Cette chanson, c’est "Je veux rentrer", un titre qu’elle avait déjà raconté fin mai au quotidien québécois "La Presse". "Elle est particulièrement forte parce que j’ai utilisé une base de tango dans la musique. Il y a une tension dans le tango. De la faire sur scène, où j’utilise mon corps, c’est comme si je me réappropriais les événements, et pas le contraire. Ça me permet de passer à travers (…) C’est la première fois que j’en parle."

Et j'ai voulu crier, m'emporter car je souffre quand tu es en moi. Mais le doute se forme, m'emprisonne car je suis censée t'aimer Coeur de Pirate, dans la chanson "Je veux rentrer"
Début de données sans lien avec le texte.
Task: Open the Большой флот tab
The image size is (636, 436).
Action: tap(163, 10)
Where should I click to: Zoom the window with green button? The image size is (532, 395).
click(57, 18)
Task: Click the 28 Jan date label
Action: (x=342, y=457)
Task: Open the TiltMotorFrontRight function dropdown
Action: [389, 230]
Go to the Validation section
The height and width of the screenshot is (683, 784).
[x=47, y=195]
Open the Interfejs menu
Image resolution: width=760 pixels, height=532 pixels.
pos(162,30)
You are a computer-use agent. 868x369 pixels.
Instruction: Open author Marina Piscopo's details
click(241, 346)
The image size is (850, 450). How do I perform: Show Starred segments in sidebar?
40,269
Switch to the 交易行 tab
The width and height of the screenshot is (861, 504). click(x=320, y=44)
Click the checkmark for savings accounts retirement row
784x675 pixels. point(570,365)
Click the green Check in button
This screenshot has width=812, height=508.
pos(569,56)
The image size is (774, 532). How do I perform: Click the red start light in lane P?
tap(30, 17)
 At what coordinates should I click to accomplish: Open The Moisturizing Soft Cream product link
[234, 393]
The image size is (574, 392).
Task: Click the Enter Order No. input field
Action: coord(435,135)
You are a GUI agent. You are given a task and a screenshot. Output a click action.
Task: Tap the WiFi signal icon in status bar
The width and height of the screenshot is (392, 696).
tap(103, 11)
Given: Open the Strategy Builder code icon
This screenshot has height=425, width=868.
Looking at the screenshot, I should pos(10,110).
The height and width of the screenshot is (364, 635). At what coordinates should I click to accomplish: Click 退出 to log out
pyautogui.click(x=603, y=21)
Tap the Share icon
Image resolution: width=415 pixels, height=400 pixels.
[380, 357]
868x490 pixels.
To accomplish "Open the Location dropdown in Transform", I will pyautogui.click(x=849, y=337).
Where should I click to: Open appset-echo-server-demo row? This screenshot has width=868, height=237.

Voici les paroles de "Je veux rentrer" : 


"Ses mains contrôlent bien mon corps 

Et le rythme du soir nous berce dans le noir 

Et le son s'éteint doucement alors que je ne vois plus 

Danser le temps 

Le chaleur de nos étreintes devient suffocants, j'en viens à me plaindre 

Et tes mouvements saccadés raidissent mon cœur qui tente de feindre 


Et j'ai voulu crier, m'emporter car je souffre 

Quand tu es en moi 

Mais le doute se forme, m'emprisonne car je suis censée t'aimer 

Mais ce que je sais, c'est que je veux rentrer 

Ce que je sais, c'est que je veux rentrer 

Et mon ventre devient la piste d'une danse butoir de perte motrice 

Quand il me demande pardon 

Dans son étreinte, je reprends tous les risques 

La chaleur de notre violence, cette douleur intense qui toujours persiste 

Et je garde notre secret qui ronge mon âme, qui nourrit mes vices 


Et j'ai voulu crier, m'emporter car je souffre 

Quand tu es en moi 

Mais le doute se forme, m'emprisonne car je suis censée t'aimer 

Mais ce que je sais, c'est que je veux rentrer 

Ce que je sais, c'est que je veux rentrer"

"J’étais prête à ça. Ce sont des sujets qui ont été libérés, pour moi, par ce mouvement-là du #metoo. Jamais je n’aurais été capable d’en parler seule", racontait la chanteuse. "Je salue la force des femmes qui sont allées de l’avant et qui ont nommé leurs agresseurs. Je trouve ça vraiment courageux. Je l’ai fait en musique parce que c’est quelque chose qui m’appartient. J’ai vécu le traumatisme à ma façon."


Dans cet entretien, la jeune femme révélait également être sortie avec une personne accusée d’agression sexuelle, là encore sans la nommer. "Par association, je me sentais coupable", se remémorait Cœur de Pirate. "Je me disais que c’était de ma faute s’il avait agi de cette façon-là. Évidemment, ce n’était pas le cas."

Pour la chanteuse, ce nouvel album est de façon générale une forme de thérapie, après plusieurs années difficiles côté privé. En 2016, elle s'était séparée d'Alex Peyrat, le père de sa fille Romy, avant de vivre une brève histoire avec Laura Jane Grace, la chanteuse transgenre du groupe de punk rock Against Me!. Au printemps 2017, elle avait renoué avec son ex-compagnon,  le couple renouvelant ses voeux avant une nouvelle rupture, quelques mois plus tard.